This is the main repository for the AquaMonitor dataset. AquaMonitor is a large, multimodal, and multi-view image sequence dataset of aquatic invertebrates, collected during two years of operational environmental monitoring. It allows benchmarking computer vision algorithms for fine-grained classification, open-set detection, out-of-distribution detection and domain adaptation, all which are problems encountered in real-life monitoring situations. The dataset has 2.7M images from 43,189 specimens, DNA sequences for 1358 specimens, and dry mass and size measurements for 1494 specimens.
The dataset is available at Huggingface Datasets: https://huggingface.co/datasets/mikkoim/aquamonitor.
The codes used to produce the dataset are in a separate repository: https://github.com/mikkoim/aquamonitor-codes. This repository contains also vast amounts of metadata related to the dataset.
Baseline models and predictions are in https://huggingface.co/mikkoim/aquamonitor-baselines. These will be made more easily available in the near future.
This repository contains a utility library for handling AquaMonitor sequences and metadata.
Using Huggingface datasets:
import datasets
ds = datasets.load_dataset("mikkoim/aquamonitor", data_dir="images", split="train", cache_dir="aquamonitor")The full dataset will consume ~100GB of disk space, and it is recommended to cache it to a known location.
For testing, you can use the thumbnail dataset (~10GB):
ds_thumbs = datasets.load_dataset("mikkoim/aquamonitor", data_dir="thumbnail", split="train", cache_dir="aquamonitor")You can also download the raw .tar partitions from here
The metadata can be accessed straight from Huggingface using pandas:
import pandas as pd
df = pd.read_parquet("https://huggingface.co/datasets/mikkoim/aquamonitor/resolve/main/aquamonitor-monitor.parquet.gzip")
df_train = df.query("fold0 == 'train'")
df_val = df.query("fold0 == 'val'")The benchmark splits are in separate files:
df_classif = pd.read_parquet("https://huggingface.co/datasets/mikkoim/aquamonitor/resolve/main/aquamonitor-classif.parquet.gzip")
df_fewshot = pd.read_parquet("https://huggingface.co/datasets/mikkoim/aquamonitor/resolve/main/aquamonitor-fewshot.parquet.gzip")See the dataset repository for details on metadata columns.
This repository contains a utility library that makes dataset handling a bit easier. It makes it also possible to retrieve synced image pairs from the dataset.

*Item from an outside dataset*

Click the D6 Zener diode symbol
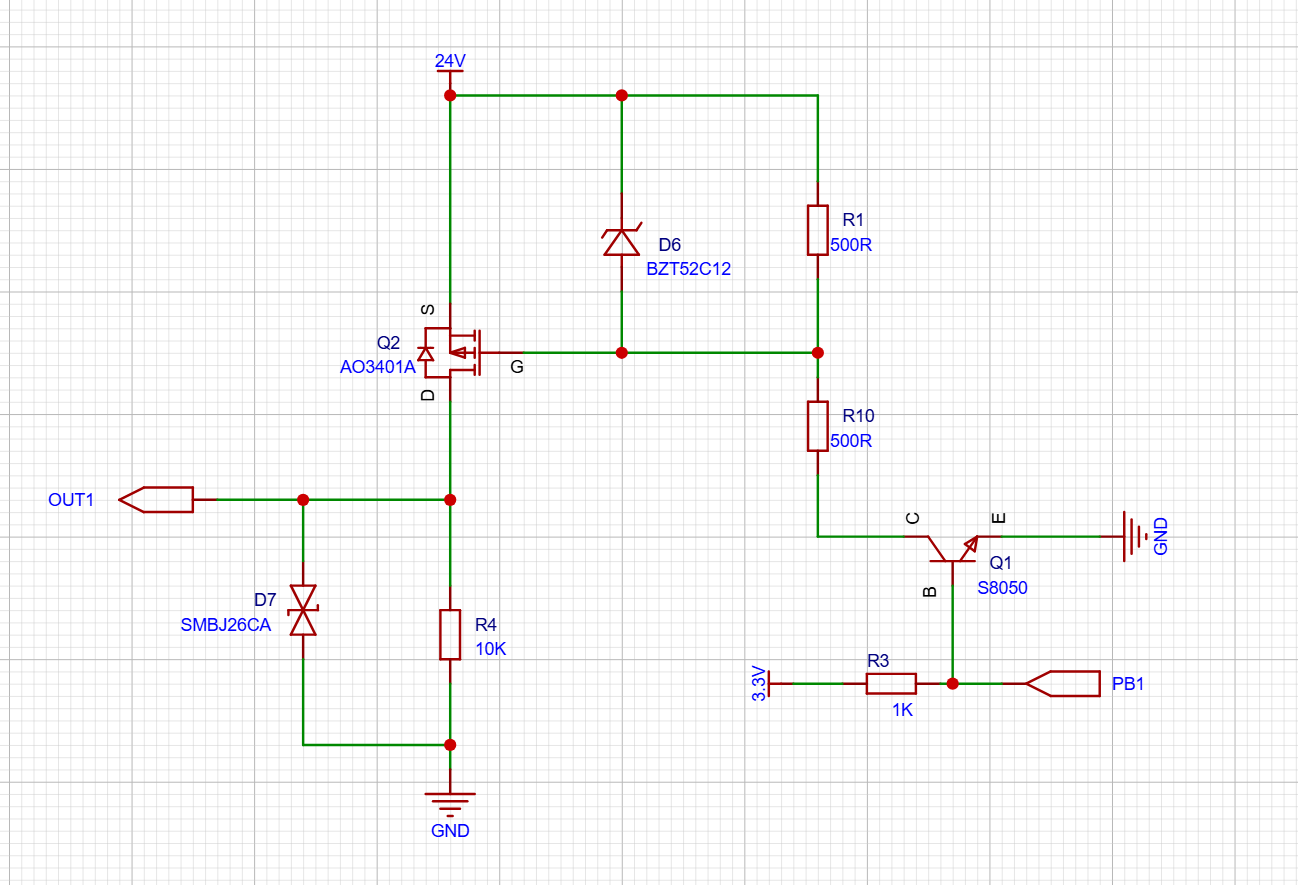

pip install git+https://github.com/mikkoim/aquamonitor.gitThe AquaMonitorDataset needs and index defined from the metadata.
import aquamonitor
index = {f"{k}.jpg":i for i,k in enumerate(ds["train"]["__key__"])}
am = aquamonitor.AquaMonitorDataset(df_train,
ds["train"].rename_column("jpg", "x"),
index=index)See demo.ipynb for a full example using the lightweight biomass subset of the dataset.